The above .dup is generally very small (a set of pointers only). On the other hand, recursive queries are fully supported

set = doc.query[].filter((doc.Node n) {return n.query[].count > 1;});

Typical usage tends to exhibit the following pattern, Where each query result is processed before another is initiated

foreach (node; doc.query.child("element"))
        {
        // do something with each node
        }

Supported axis include:

.child                  immediate children
.parent                 immediate parent
.next                   following siblings
.prev                   prior siblings
.ancestor               all parents
.descendant             all descendants
.data                   text children
.cdata                  cdata children
.attribute              attribute children

Each of the above accept an optional string, which is used in an axis-specific way to filter nodes. For instance, a .child("food") will filter <food> child elements. These variants are shortcuts to using a filter to post-process a result. Each of the above also have variants which accept a delegate instead.

In general, you traverse an axis and operate upon the results. The operation applied may be another axis traversal, or a filtering step. All steps can be, and generally should be chained together. Filters are implemented via a delegate mechanism

.filter (bool delegate(Node))

Where the delegate returns true if the node passes the filter. An example might be selecting all nodes with a specific attribute

auto set = doc.query.descendant.filter (
            (doc.Node n){return n.attributes.hasName (null, "test");}
           );

Obviously this is not as clean and tidy as true XPath notation, but that can be wrapped atop this API instead. The benefit here is one of raw throughput - important for some applications.

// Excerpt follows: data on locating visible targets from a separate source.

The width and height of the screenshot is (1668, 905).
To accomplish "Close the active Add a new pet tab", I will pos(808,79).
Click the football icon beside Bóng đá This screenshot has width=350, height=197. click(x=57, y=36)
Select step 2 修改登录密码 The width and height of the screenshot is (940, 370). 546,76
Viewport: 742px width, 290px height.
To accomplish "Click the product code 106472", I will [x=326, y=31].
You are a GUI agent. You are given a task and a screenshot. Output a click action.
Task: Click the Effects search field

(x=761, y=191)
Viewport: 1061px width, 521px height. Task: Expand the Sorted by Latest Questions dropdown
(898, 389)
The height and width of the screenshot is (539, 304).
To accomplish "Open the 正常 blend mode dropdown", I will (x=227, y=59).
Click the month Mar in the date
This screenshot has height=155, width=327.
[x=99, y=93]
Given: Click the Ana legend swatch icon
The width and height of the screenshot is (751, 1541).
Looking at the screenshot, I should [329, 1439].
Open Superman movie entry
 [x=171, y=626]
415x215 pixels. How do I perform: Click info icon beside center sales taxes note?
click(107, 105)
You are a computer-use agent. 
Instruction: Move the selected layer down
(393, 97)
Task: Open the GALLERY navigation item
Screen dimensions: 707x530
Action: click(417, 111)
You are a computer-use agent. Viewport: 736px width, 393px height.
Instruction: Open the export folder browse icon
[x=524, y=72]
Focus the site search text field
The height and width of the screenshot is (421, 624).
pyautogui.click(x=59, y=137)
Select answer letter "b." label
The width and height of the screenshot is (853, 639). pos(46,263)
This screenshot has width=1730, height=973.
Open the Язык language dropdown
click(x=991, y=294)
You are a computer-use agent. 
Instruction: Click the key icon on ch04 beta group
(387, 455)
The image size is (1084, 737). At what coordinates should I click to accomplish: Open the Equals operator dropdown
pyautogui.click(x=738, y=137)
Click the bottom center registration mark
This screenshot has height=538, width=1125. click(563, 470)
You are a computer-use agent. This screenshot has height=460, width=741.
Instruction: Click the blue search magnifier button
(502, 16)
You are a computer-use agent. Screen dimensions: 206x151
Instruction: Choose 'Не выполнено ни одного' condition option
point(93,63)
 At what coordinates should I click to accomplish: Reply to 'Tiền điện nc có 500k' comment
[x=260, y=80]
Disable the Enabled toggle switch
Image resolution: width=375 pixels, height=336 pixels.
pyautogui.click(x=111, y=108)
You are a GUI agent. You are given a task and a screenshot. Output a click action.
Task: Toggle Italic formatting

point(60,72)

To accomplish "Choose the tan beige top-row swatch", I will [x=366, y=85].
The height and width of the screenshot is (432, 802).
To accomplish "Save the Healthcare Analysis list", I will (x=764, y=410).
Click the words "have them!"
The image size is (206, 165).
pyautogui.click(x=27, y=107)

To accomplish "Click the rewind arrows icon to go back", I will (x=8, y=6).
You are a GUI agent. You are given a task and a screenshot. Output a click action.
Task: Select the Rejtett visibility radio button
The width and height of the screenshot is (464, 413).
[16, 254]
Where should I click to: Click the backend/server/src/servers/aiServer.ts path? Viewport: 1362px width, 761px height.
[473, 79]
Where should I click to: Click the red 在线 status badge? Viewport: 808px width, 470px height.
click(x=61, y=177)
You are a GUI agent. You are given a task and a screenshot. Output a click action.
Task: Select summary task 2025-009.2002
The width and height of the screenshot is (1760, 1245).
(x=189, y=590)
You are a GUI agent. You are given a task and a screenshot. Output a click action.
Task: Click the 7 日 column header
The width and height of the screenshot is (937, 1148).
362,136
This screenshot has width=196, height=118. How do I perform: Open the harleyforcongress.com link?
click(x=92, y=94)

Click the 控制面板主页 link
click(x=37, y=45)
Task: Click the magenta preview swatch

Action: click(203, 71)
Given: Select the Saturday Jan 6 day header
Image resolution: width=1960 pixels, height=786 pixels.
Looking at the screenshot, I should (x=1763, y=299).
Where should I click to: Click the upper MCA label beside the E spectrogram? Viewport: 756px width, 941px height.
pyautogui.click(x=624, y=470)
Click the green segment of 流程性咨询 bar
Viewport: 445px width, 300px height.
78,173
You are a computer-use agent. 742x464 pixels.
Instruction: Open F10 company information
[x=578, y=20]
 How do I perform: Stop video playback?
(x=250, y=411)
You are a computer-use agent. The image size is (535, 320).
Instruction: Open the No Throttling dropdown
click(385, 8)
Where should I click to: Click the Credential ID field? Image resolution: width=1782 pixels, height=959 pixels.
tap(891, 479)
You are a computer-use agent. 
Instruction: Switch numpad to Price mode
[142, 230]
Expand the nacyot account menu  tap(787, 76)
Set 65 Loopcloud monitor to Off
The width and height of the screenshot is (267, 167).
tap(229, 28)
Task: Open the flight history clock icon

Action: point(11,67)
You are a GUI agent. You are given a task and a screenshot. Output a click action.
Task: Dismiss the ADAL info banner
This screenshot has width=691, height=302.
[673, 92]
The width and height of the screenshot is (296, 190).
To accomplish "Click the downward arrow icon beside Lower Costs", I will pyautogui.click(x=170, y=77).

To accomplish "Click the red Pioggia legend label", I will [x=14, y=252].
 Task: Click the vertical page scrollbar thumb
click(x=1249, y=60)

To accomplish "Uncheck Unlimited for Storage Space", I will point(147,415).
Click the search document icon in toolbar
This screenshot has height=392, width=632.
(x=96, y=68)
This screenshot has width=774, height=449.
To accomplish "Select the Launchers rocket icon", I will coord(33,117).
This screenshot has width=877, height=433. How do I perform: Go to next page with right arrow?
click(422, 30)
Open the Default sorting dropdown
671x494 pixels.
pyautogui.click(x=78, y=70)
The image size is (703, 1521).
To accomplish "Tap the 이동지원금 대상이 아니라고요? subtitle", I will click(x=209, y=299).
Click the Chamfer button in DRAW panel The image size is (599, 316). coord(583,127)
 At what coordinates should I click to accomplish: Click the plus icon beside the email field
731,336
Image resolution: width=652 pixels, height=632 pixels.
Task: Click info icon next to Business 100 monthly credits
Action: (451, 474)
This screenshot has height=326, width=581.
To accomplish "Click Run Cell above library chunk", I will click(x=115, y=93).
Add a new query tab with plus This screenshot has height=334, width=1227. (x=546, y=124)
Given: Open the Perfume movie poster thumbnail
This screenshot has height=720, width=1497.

Note that every operation returns a discrete result. Methods first() and last() also return a set of one or zero elements. Some language specific extensions are provided for too

* .child() can be substituted with [] notation instead

* [] notation can be used to index a specific element, like .nth()

* the .nodes attribute exposes an underlying Node[], which may be
  sliced or traversed in the usual D manner

Other (query result) utility methods include

.dup
.first
.last
.opIndex
.nth
.count
.opApply

XmlPath itself needs to be a class in order to avoid forward-ref issues.

Members

Aliases

Doc
alias Doc = Document!(T)
Undocumented in source.
Node
alias Node = Doc.Node
Undocumented in source.

Functions

start
NodeSet start(Node root)

Prime a query

Structs

NodeSet
struct NodeSet

This is the meat of XPath support. All of the NodeSet operators exist here, in order to enable call-chaining.